Hans Sachs par Edouard Ille (1) |
À PROPOS DES MAÎTRES CHANTEURS DE NUREMBERG. (2)
Né à Leipzig, en 1813, le très savant et très discuté Richard Wagner, a longtemps habité Paris, où lui manquait alors la très utile amitié du roi de Bavière. — Discuté point du tout encore, bien que savant déjà, il n’était guère question, à cette époque, de son obscure personnalité, et tel à qui son nom fait aujourd’hui dresser l'oreille, eût alors refusé de compter avec lui.
Un jour tout a changé pour cet obstiné compositeur : la fortune lui réservait de sortir de la foule... Parmi ceux à qui le destin a remis le pouvoir, quelques-uns ont regardé de son côté : ils ont compris que dans ce lutteur vaillant il s’agissait d’un véritable artiste, et qu’en lui rendant honneur ils s’honoraient eux-mêmes.
Le fait est rare et vaut qu’on l’applaudisse!
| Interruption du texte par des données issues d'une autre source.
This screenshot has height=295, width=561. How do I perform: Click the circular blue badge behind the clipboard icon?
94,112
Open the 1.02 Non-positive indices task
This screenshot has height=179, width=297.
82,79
Donc, avec l'appui des heureux de la terre, Richard Wagner, armé d’un notable savoir, est devenu chef d'école ou à peu près. — Il s’est vu l’objet de grandes exagérations en sens divers, violemment attaqué d'une part, tandis que de l'autre on l'exaltait outre mesure. — Cela est bon : la discussion c’est la vie! — Certes! on a beaucoup fait pour Wagner en le discutant beaucoup, ce qui ne paraît pas près de finir... — Nous n’avons ici, pour notre compte, que la simple prétention de causer un instant à l’occasion de son dernier opéra, un opéra-comique, vraiment ! (à peine le veut-on croire) un opéra-comique, mais detaillé !
Et, tout d’abord, à propos du mot chef d'école, notons bien que, dans l’espèce, et dans la direction où nous sommes appelés par le nom de Wagner, ce serait plutôt à Hector Berlioz que reviendrait cette qualification ; — il est bon de ne pas se laisser donner le change là-dessus. — Si l’on conteste qu’il soit volontairement parti de Berlioz, Wagner se trouve, de fait, précédé par lui ; comme lui, du reste, sous l'influence immédiate de Weber et de Beethoven, malgré les efforts qu'il fait pour s’en écarter, et, plus que lui, s’imposant de rompre avec « la forme », ce qui n’était peut-être pas le plus difficile à réaliser.
Wagner, on le sait, trace lui-même ses libretti, lesquels, bien que pris au sérieux, ne sont pas de tout point admirés en Allemagne par les gens difficiles, et ses chances musicales se trouveraient certainement plus complètes si les susdits libretti portaient en eux plus de réelle vitalité.
Sur ce chapitre aussi, une sérieuse estime lui est accordée, et, certes, c’est le moins qu’il lui soit dû! Mais comment apprécierions nous bien, en France, ce que nous comprenons fort peu! N'allons pas les supposer pires qu’ils ne sont. Ces libretti, on n'hésite pas à le reconnaître, renferment un certain intérêt, à la fois ambitieux et naïf : singulière alliance, allez-vous dire !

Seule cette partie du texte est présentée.